MEM_OPTS="-Xms512m -Xmx1024m"

case "$1" in
start)
    java "$SERVER" "$MEM_OPTS" $JAVA_OPTS \
    -classpath "${JBOSS_CLASSPATH}" \
    -Dorg.jboss.resolver.warning=true \
    -Dsun.rmi.dgc.client.gcInterval=3600000 \
    -Dsun.rmi.dgc.server.gcInterval=3600000 \
    -Djboss.server.name=${SERVICE_NAME} \
    -Djboss.server.base.dir=`dirname ${EC_APP_HOME}` \
    -Djboss.server.base.url=file://`dirname ${EC_APP_HOME}` \
    -Djboss.server.home.dir=${EC_APP_HOME} \
    -Djboss.server.home.url=file://${EC_APP_HOME} \
    org.jboss.Main >> out.log 2>&1 &

Executing this gives the following:

Invalid initial heap size: -Xms512m -Xmx1024m
Could not create the Java virtual machine.

However when I remove the variable expansion like so:

    java "$SERVER" -Xms512m -Xmx1024m $JAVA_OPTS \

java executes no problems. As an aside, when I include "-server" in the MEM_OPTS var, I get the error "unrecognized option".

So obviously, there is something up with the variable expansion. I've hexdump'd the script, and made sure there are no extra characters in the string, and verified that I'm using Unix line endings. I've also reproduced the problem on two different linux machines, albeit both running the same version of ubuntu (one 32bit, the other 64bit).

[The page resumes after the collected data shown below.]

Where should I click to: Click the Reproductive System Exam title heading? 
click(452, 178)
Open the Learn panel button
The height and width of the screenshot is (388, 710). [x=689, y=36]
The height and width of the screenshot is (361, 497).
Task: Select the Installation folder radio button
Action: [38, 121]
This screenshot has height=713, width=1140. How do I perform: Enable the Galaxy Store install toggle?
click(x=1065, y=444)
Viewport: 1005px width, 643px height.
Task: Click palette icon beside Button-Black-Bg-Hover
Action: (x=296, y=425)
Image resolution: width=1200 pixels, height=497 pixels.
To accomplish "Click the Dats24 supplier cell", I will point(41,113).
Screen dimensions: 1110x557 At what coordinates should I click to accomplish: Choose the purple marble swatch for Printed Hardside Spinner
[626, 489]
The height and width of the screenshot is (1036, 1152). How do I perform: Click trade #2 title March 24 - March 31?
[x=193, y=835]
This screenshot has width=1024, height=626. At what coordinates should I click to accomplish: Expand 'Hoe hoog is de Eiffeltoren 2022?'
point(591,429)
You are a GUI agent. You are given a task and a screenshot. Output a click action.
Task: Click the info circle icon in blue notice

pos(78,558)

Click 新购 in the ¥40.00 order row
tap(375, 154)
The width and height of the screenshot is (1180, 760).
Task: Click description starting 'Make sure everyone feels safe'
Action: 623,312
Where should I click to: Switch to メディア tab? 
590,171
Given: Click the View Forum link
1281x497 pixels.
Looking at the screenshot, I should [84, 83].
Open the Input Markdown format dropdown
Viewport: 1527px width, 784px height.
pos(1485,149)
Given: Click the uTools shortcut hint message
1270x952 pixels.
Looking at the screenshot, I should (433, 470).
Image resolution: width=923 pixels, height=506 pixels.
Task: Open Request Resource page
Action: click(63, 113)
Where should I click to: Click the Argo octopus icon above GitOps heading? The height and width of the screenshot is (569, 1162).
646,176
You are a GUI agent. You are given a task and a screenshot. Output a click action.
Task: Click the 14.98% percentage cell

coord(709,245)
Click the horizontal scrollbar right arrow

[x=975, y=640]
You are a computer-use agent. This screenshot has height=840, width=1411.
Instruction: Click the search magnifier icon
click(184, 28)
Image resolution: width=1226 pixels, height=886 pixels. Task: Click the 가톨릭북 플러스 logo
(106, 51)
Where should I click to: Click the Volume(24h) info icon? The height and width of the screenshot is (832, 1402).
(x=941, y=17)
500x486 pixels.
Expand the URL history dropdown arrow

EDIT: I get the same result with all forms of variable substitution: $MEM_OPTS, ${MEM_OPTS}, "${MEM_OPTS}"

Any ideas?

+5  A: 

When you use "$MEM_OPTS", you're passing -Xms512m -Xmx1024m as a single option.

Try this instead:

java "$SERVER" $MEM_OPTS $JAVA_OPTS \

A good guide to variable substitution and quoting with examples: http://tldp.org/LDP/abs/html/varsubn.html

ZoogieZork
Thanks for responding. I get the same result without quotes as well. I updated the original question clarifying this.
purecharger
+2  A: 

I am not 100% sure about the semantics of the quotes, but "$MEM_OPTS" may create a single argument "-Xms512m -Xmx1024m", whereas the JVM needs to see two seperate arguments. Can you try without the quotes?

java $SERVER $MEM_OPTS $JAVA_OPTS 
Thilo
+2  A: 

think it should work if the quotes around $MEM_OPTS are removed, as the quotes tell bash to pass the expanded contents as a single token argument to execv()

jspcal
+1  A: 

It should be a simple matter of changing:

java "$SERVER" "$MEM_OPTS" $JAVA_OPTS \

to:

java "$SERVER" $MEM_OPTS $JAVA_OPTS \

so that the memory options are passed as two arguments.

But, since you say that doesn't work (?), please try the following.

A) Create a shell script fakejava.sh containing:

#!/usr/bin/bash
echo $#
while [[ $# -ne 0 ]] ; do
    echo "    [$1]"
done

(you may need to alter that first line if your bash is somewhere else: use which bash to figure out where).

B) Set its permissions correctly:

chmod 700 fakejava.sh

C) Replace your entire java command with:

./fakejava.sh "$SERVER" $MEM_OPTS $JAVA_OPTS xx

and see how many arguments there actually are. I get:

5
    [-server]
    [-arg1]
    [-arg2]
    [none]
    [xx]

from the controlling script:

#!/usr/bin/bash
JAVA_OPTS="none"
SERVER="-server"
MEM_OPTS="-arg1 -arg2"
./fakejava.sh "$SERVER" $MEM_OPTS $JAVA_OPTS xx
paxdiablo
I figured out my mistake - not resetting the IFS variable. This test would have helped show this. Thanks!
purecharger
@purecharger, you should probably accept your own answer (since that's the actual fix) and vote up _all_ of those that helped. You'll have to wait 24 hours before accepting your own answer, I think. Cheers, and glad you got it sorted out.
paxdiablo
Yup, need 10 more hours. Thank you!
purecharger
+2  A: 

My mistake - I was setting IFS to "\n" only in a script I sourced in, functions.sh. I was never resetting the IFS to "\n\t ", so the variables were not split on spaces.

Thanks for the responses!

purecharger
+1 since this is the "actual" solution, even though the others were helpful.